Directrice artistique, photographe et artiste plasticienne, Anna Muller aime multiplier les approches autant que les strates de collages. Composant avec des images de mode, l’artiste fait fi des tendances pour redonner vie à des créations défiant les saisons.
« Assise dans mon studio, entourée de magazines, je sélectionne des pages, des pièces individuelles. Couper, relier, mélanger, déplacer, répéter jusqu’à ce que les éléments commencent à former une seule histoire. Réaliser la bonne combinaison, d’abord dans la couleur qui est toujours mon guide et ma référence initiale, et seulement ensuite dans la forme et le sens »

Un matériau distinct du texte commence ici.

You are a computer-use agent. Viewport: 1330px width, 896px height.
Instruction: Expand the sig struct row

, confie Anna Muller. Créatrice pluridisciplinaire, à la fois directrice artistique, photographe et colleuse, Anna Muller s’est construite aux croisements des cultures. Née et élevée dans une ville de la province russe jusqu’à ses 25 ans, elle part s’installer au Japon. C’est au même moment que la photographie apparaît dans sa vie. Puisant ses influences dans la culture nippone et cherchant à la fois à enrichir ses influences, elle parvient par le médium à communiquer, sans maîtriser pour autant la langue des lieux qu’elle traverse.

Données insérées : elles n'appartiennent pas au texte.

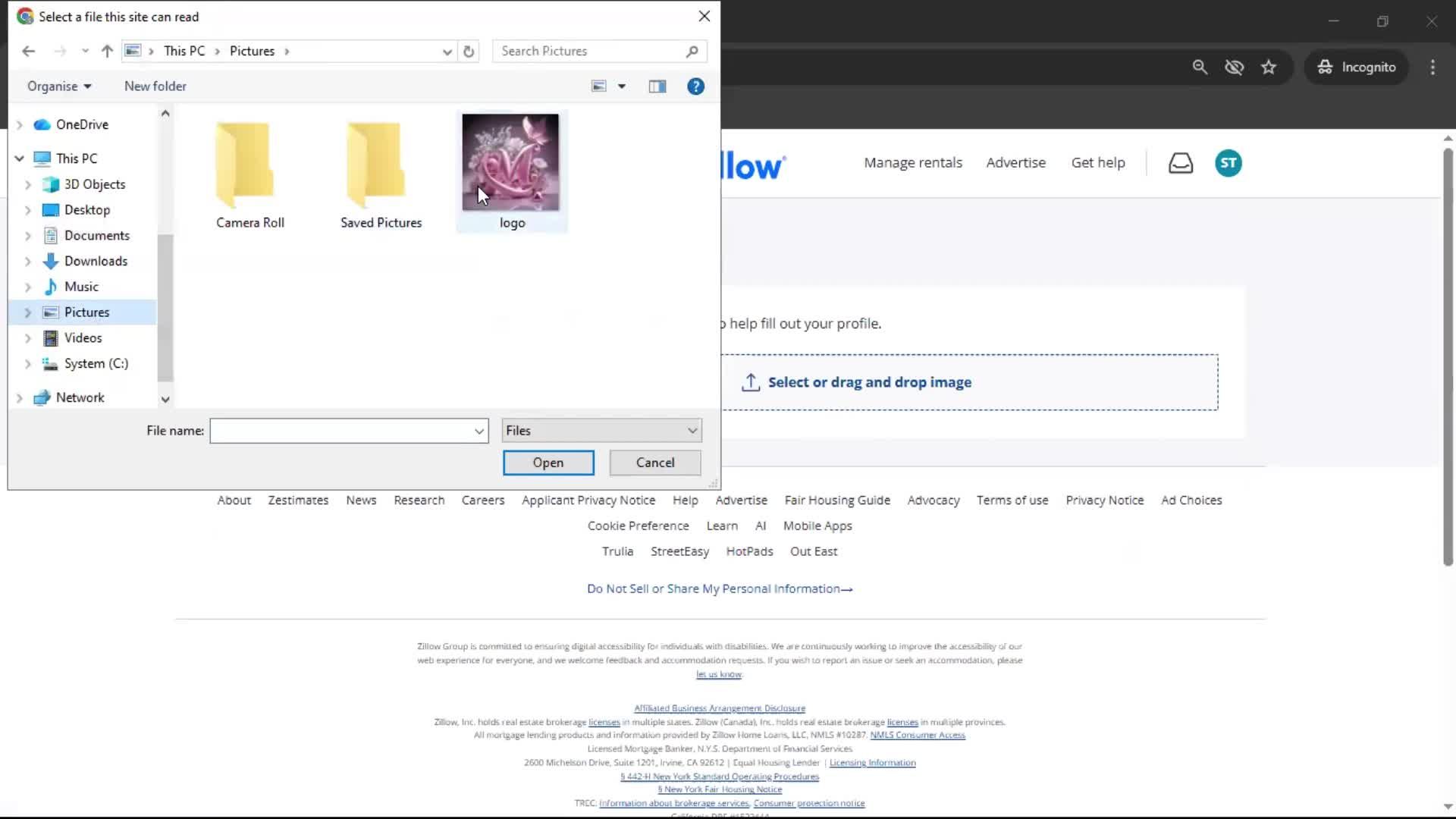
Task: Click the up one level arrow
Action: [106, 51]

Évoluant professionnellement dans le domaine de la mode et du luxe depuis une quinzaine d’années, elle conçoit les collages comme une extension évidente de sa créativité. Perçue tel un univers de rêve, de beauté ou de fantaisie, la mode lui octroie autant d’inspirations que de sujets à briser, déchirer ou retravailler. « J’ai une passion pour les magazines qui lui sont dédiés. Leur vie est si courte ! Pour moi, les découper, c’est leur donner une nouvelle vie, les amener à quelque chose de différent. Le collage est une forme d’art durable. Des milliers de pages imprimées ont une chance de devenir un nouvel art plutôt qu’un déchet. »
Vies secondes
Renaissant dans un élan surréaliste, ses photographies – ou les images qu’elle a dénichées dans des revues féminines abîmées – n’attendent qu’à être observées. Le temps des pages publicitaires en grands formats sur papier glacé s’est envolé, pour laisser place à l’œuvre en soi. Escarpins Louboutin gigantesques, corps longilignes coupés en deux, mains projetées dans les airs, visages dévisagés… Anna Muller se libère des protocoles et de la forme pour donner vie à des créations décomplexées. « Tout au long du processus, la logique et la rationalité n’ont pas leur place. J’entre dans un état presque enfantin, complètement immergé dans mon propre jeu. Il n’y a pas de plus grand plaisir que celui que je ressens lorsque la partie est terminée et que tout se met en place : les personnages, leur humeur et leur relation », explique-t-elle.
Des compositions visuelles déstructurées qui se réarrangent par leurs nuances volontairement saturées. Consciente de la force émotionnelle provoquée par les couleurs, Anna Muller les mélange et les réassemble avec une harmonie singulière pour convoquer des souvenirs. Avec un brin d’ironie et d’illusoire elle souhaite produire de nouveaux messages – plus simples à accueillir par le spectateur·rice – qu’iels détiendront plus longtemps dans leur inconscient.